▶ _Requirement_
Extract the stretch of lines that starts at the line with "The height and width of the screenshot is (298, 455)." and ends at the last line of the data below. Give it exactly, without pictures.

[Pixel coordinate grounding data]
+ + + + +

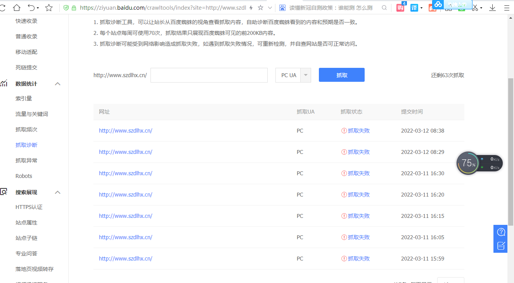Click the download arrow icon in toolbar
The height and width of the screenshot is (283, 514).
[492, 7]
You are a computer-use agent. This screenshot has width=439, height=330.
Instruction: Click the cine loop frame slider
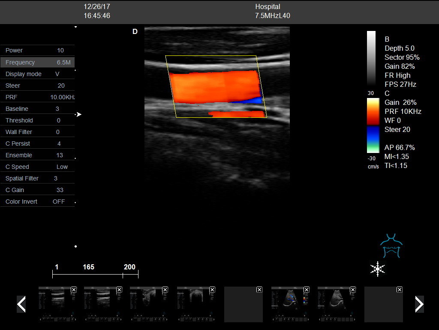coord(95,275)
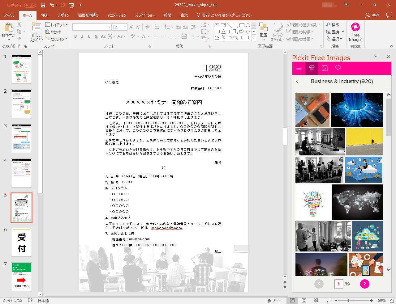
Task: Toggle italic formatting
Action: pyautogui.click(x=82, y=36)
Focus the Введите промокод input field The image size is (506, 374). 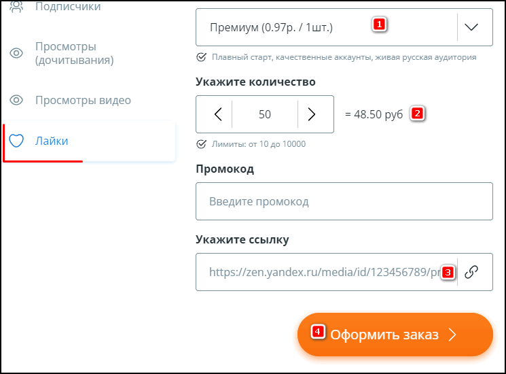(x=344, y=202)
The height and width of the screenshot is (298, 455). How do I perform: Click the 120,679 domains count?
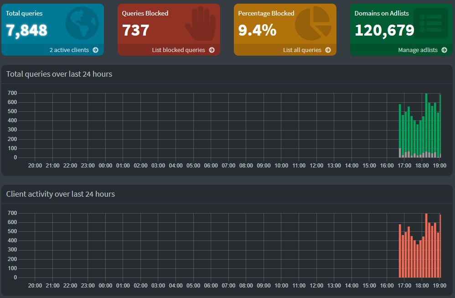click(x=384, y=30)
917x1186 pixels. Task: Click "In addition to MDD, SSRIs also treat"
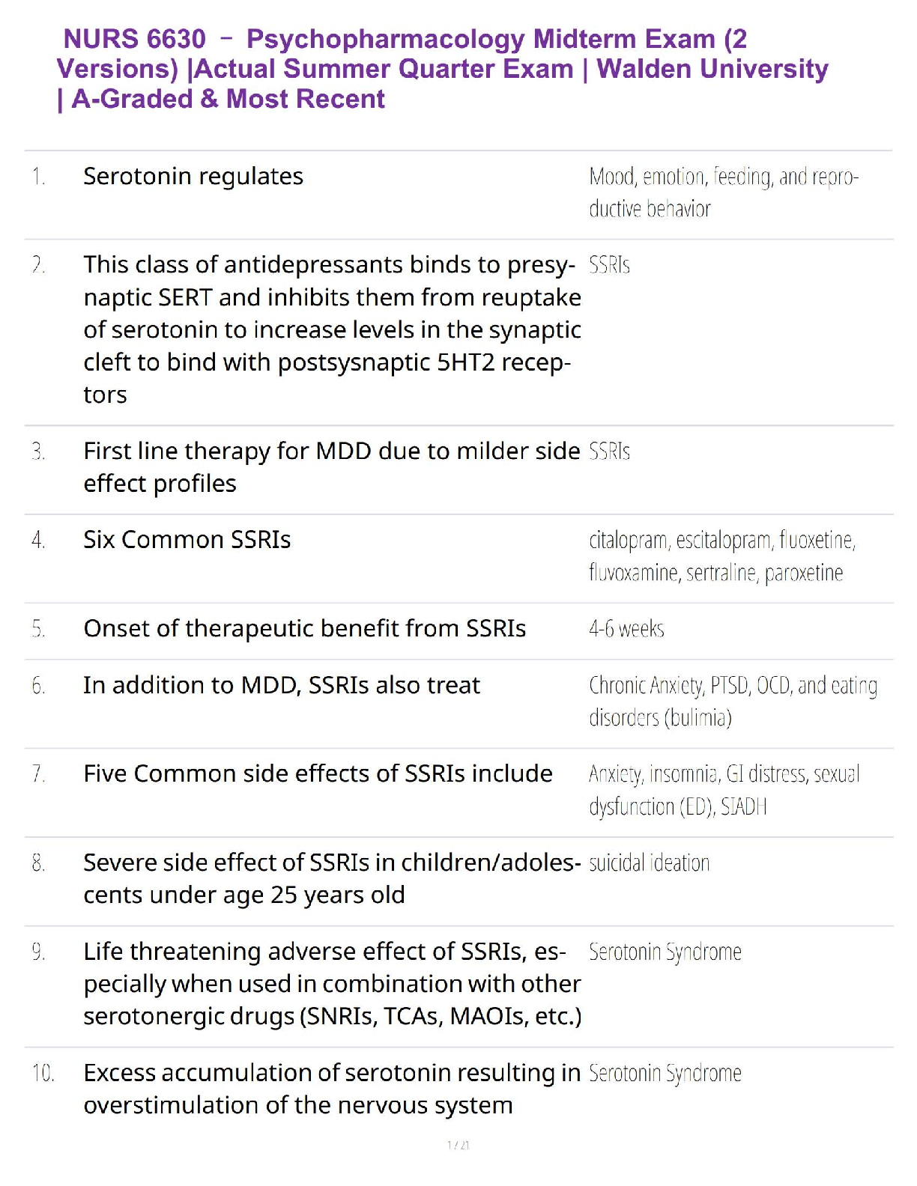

+ + + + +

▶ _Solution to this task_
The height and width of the screenshot is (298, 455). How do I perform: Click the 120,679 domains count?
click(x=384, y=30)
917x1186 pixels. Task: Click "In addition to MDD, SSRIs also treat"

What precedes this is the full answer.